With those thoughts in mind, I share this writing by John Pavlovitz that was sent to me months ago by my friend Linda. Get a hold of something now, this may mess with what you have been taught...
Here is his article...
I’ve been a pastor for twenty-five years and a Christian for most of my life, and I don’t think prayer works anymore—at least not in the way we people of faith often like to believe it does or claim that it does or how I used to teach that it does.
When someone we know or love or read about is gravely ill, we default to asking people to pray for their healing; more specifically, we ask others to ask God to heal them. We enlist people to take our cause (this sick person) to the Almighty.
I have asked for such prayers thousands upon thousands of times over the past two and a half decades. I’ve solicited my congregations to pray for children in accidents, young mothers with cancer, and teenage gunshot victims. We have held prayer vigils and extended our hands in church services and created online prayer chains and stood circled around ICU bedsides.
In countless moments I have privately and desperately petitioned God to bring miraculous cures, to reverse seemingly hopeless situations, to circumvent dire diagnoses, to move in a particular moment and a particular person.
I believed healing was possible—and I believed I could sway God with words to bring it. I don’t believe that any longer.
I understand why we do this.
Praying for people is a beautiful expression of care and solidarity, an effort to somehow stand beside someone in unthinkable trauma, to let them know that we love them and feel their urgency. In this way, prayer surely works. It lets people understand the depth of our concern for them, to allow them to feel a little less alone, to lift them emotionally and physically as they face the senseless suffering of this life. We should pray and let people know are praying for them; that we are pulling for them and thinking of them and standing in solidarity.
I believe prayer changes our hearts as we pray, it tethers us to one another, and it increases hope in otherwise hopeless situations—but I’m not sure it actually works to save sick people from death. That might not be a good thing if it did.
To contend that God heals when we pray for those who are terribly sick or physically damaged—is to imagine a creator who needs to be convinced. It is to paint an image of a God who, though already fully aware of the gravity of the situation and the worry of loved ones and reality of the injury—refuses to move until we ask him* to.

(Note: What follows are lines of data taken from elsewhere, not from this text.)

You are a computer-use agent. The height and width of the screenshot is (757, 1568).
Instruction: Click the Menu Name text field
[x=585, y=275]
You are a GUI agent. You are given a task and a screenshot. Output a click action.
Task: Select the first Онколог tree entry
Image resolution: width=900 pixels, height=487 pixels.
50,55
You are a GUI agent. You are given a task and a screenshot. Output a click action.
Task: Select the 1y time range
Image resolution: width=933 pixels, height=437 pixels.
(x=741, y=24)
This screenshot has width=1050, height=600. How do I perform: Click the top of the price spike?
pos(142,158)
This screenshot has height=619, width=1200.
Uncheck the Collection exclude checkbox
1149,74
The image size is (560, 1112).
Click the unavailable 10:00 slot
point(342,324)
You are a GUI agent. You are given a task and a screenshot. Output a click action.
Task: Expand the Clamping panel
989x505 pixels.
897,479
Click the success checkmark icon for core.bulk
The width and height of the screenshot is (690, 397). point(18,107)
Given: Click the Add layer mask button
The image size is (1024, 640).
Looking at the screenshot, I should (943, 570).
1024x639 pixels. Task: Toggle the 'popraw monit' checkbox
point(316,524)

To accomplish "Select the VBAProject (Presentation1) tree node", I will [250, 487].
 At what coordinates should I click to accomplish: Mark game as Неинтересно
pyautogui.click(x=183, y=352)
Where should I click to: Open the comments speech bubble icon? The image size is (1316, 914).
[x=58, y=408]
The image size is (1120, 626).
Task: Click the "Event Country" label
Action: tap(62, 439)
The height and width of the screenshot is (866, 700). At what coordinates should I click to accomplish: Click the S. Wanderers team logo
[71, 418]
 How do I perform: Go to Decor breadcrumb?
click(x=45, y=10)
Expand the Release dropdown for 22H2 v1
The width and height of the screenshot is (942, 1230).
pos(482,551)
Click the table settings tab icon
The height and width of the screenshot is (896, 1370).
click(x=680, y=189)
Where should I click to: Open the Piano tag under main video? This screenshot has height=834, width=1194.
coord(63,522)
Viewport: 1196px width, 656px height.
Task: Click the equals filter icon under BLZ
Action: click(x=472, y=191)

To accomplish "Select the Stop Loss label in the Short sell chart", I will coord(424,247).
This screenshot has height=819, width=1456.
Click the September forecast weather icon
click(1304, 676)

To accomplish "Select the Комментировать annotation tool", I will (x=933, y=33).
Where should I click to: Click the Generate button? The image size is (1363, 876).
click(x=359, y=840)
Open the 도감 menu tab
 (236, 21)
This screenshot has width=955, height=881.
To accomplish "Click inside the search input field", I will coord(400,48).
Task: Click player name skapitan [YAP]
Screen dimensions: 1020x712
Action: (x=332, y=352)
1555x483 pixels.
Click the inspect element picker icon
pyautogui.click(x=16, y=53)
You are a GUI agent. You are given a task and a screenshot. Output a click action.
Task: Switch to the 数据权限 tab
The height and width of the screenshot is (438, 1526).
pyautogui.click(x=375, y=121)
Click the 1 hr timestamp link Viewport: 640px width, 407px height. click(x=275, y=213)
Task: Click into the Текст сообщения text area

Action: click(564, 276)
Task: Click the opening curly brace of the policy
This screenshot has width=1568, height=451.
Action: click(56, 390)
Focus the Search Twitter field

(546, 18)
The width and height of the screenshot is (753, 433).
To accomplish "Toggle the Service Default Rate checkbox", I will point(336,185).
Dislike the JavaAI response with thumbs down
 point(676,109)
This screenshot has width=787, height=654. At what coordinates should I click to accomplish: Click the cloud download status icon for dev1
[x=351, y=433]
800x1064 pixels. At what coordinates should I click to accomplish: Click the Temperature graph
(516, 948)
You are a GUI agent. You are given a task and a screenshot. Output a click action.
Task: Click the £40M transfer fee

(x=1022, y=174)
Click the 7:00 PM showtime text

Prayer appeals almost become spiritual GoFundMe campaigns where we’re told that if we “just get enough people praying” healing will happen; that there is a magic number or critical mass that will move the Almighty in our favor. We feel the pressure to adequately make our case that a newborn baby or a teenager with cancer or a grandfather in a coma should get a reprieve. We essentially ask God to save them—from God.
The problem with prayer for someone’s healing—is that we have to make sense of the results. If the person lives, we somehow believe we have engineered their survival and need to process why our prayers were enough and the person’s in the hospital room next to ours weren’t. And when healing doesn’t come, we second guess whether we’d prayed hard enough or we lament that we didn’t enlist enough “prayer warriors” to effectively move God, or we try to figure out why our petitions failed. Either way, it’s not a healthy way to live.
This week we lost a dear family member at the age of twenty-three. He was a compassionate and kind and funny and brilliant young man. He’d been sick for much of his life and in matter of days he worsened and he passed. He was loved by thousands and his life touched countless people and the ripples of this life were changing the world. I prayed for him. An army prayed for him. He didn’t get better. I refuse to try and figure out what that says about God’s character or about our prayers. That isn’t a good use of our grieving. It’s simply tragic and horrible as a reality, and that’s enough.
I still ask for people to pray and I still pray, but I try to reorient my prayers these days.
I no longer believe in prayer as a cause-an-effect endeavor.
I don’t believe in a supernatural Santa Claus who dispenses life and death based on the conduct or heart of the recIpients.
I don’t believe in a God who withholds miraculous healing or compassionate care—until sufficiently begged by us to do so.
I believe prayer works by unlocking our empathy for others.
I believe it binds us together in relationship.
I believe it to be a beautiful expression of love for people who are suffering.
I believe it connects us personally to God in ways that cannot be quantified.
I believe it is a sacred act of kindness.
But I don’t believe prayer can change God’s mind about healing people we love—nor do I want it to.
It's a beautiful day in God's world, be sure to see the good.